◆ **Task**:
Count the lines of the items below that contain the string "market", matching case exactly, and give only that number.

Content starts

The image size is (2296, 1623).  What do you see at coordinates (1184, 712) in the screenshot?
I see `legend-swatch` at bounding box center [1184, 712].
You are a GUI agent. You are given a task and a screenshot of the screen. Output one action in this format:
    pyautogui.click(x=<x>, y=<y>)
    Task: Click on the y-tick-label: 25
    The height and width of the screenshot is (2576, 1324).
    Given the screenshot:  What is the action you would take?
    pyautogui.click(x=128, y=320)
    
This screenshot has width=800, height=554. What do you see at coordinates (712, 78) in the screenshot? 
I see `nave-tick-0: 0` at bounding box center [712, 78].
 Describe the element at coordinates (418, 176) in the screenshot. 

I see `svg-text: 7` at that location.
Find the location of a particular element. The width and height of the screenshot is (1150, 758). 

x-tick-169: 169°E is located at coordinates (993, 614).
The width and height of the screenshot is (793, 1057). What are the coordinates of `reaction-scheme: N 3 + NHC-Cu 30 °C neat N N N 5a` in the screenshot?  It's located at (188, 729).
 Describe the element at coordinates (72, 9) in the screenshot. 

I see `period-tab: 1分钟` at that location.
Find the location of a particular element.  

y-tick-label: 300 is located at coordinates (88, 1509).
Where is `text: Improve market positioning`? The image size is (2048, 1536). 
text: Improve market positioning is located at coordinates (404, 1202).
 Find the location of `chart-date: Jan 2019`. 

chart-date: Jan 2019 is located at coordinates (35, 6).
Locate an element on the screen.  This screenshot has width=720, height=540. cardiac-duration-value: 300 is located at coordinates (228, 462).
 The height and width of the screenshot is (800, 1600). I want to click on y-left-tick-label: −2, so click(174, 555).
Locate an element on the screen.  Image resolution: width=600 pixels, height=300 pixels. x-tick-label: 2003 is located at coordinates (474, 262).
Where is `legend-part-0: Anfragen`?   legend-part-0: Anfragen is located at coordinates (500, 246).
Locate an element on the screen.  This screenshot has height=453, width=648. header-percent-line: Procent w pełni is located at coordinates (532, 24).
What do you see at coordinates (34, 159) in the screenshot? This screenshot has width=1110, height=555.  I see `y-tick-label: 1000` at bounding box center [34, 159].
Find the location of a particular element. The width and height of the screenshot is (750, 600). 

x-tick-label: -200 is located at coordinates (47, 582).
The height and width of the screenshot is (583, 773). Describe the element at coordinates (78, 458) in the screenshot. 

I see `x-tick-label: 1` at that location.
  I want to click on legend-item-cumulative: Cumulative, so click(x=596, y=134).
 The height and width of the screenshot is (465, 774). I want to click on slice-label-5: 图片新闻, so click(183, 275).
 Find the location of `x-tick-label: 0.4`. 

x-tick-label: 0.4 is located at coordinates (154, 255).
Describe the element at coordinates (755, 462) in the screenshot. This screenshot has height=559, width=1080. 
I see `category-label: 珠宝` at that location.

Content ends

◆ **Written answer**:
2